*What you will do*: Where a line of the entries holds the string "height", copy that line.

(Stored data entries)
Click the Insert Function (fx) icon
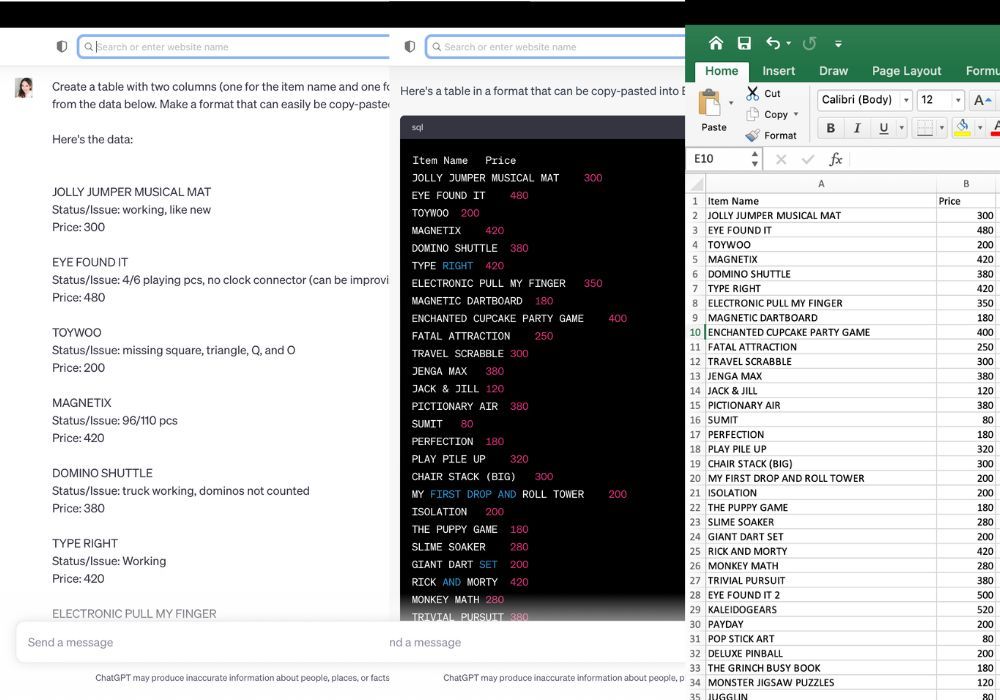The image size is (1000, 700). (x=836, y=158)
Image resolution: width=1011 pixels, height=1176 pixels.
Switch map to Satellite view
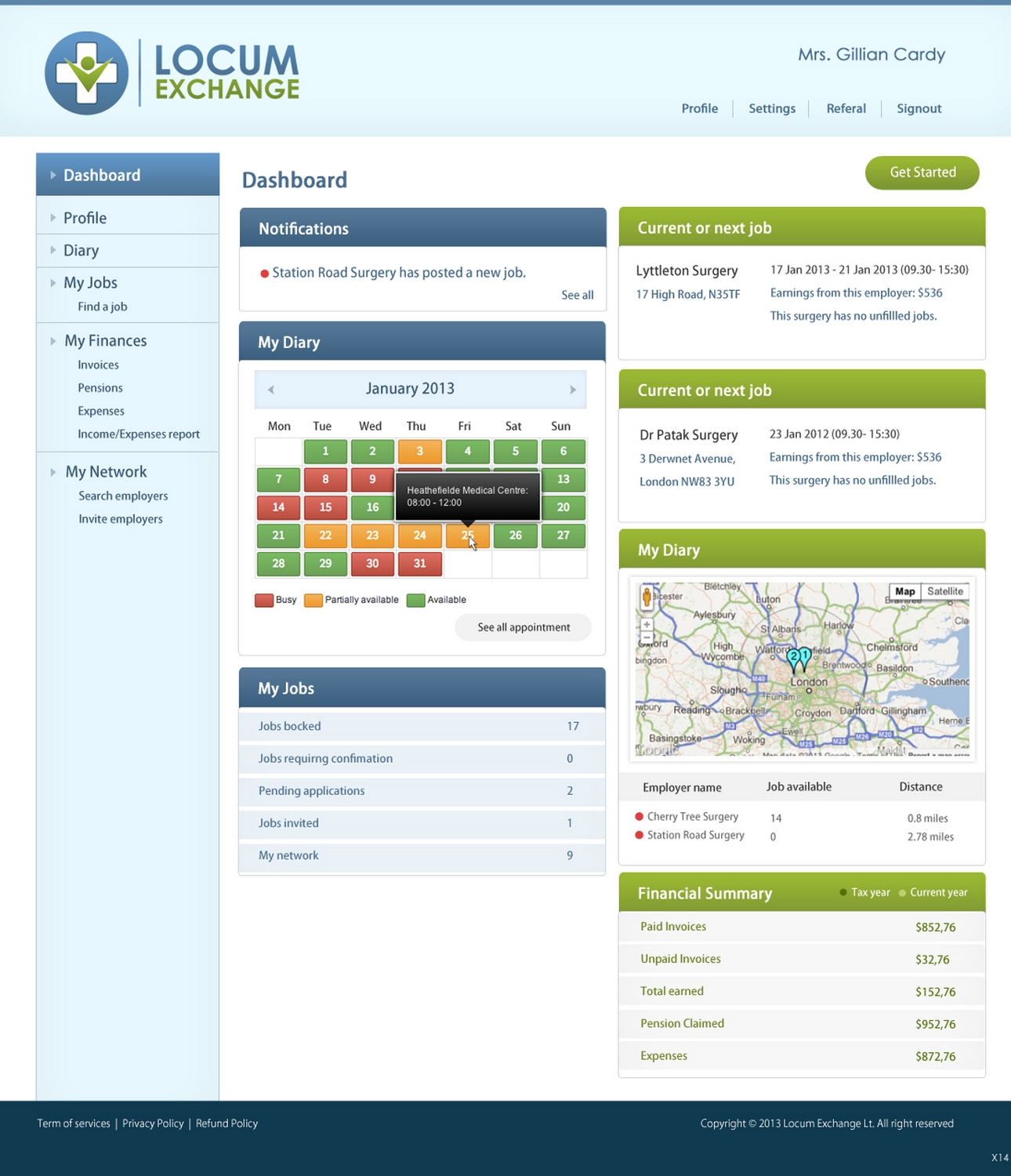point(944,592)
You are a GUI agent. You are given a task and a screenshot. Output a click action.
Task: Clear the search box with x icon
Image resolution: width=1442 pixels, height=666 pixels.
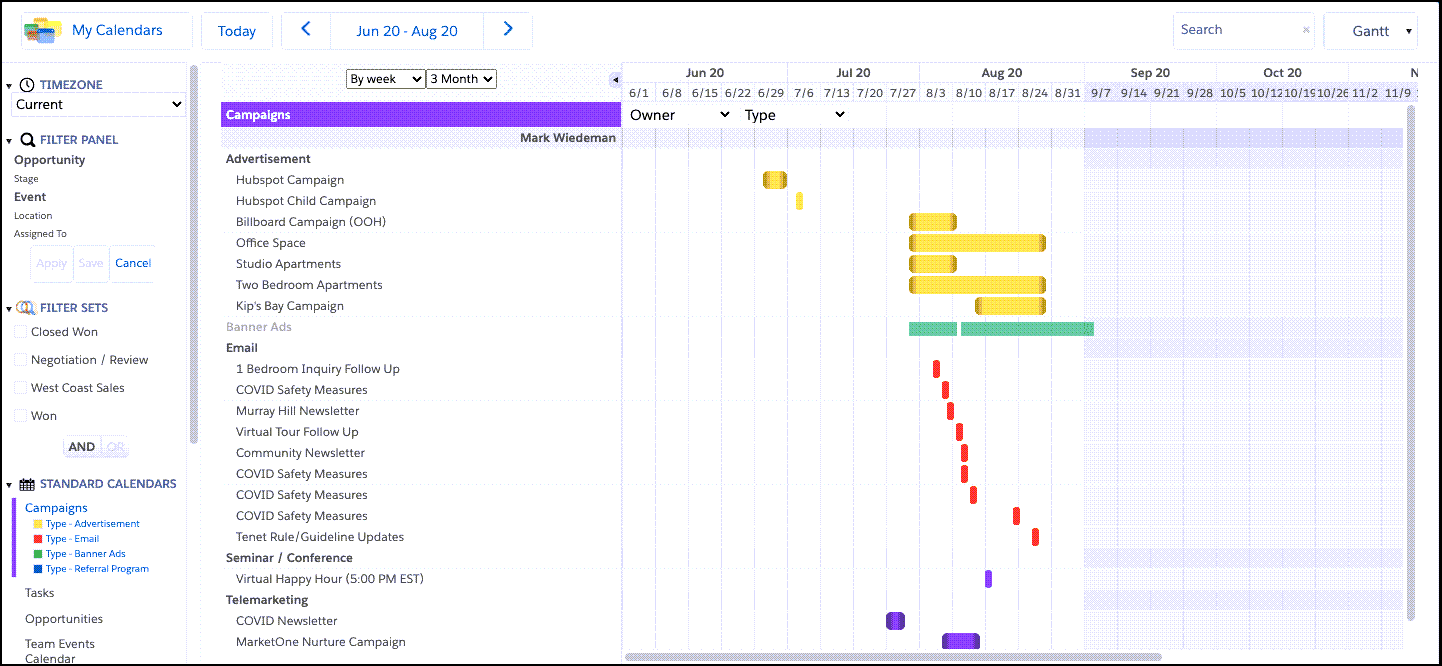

*Output of the task*:
Image resolution: width=1011 pixels, height=1176 pixels.
Image resolution: width=1442 pixels, height=666 pixels.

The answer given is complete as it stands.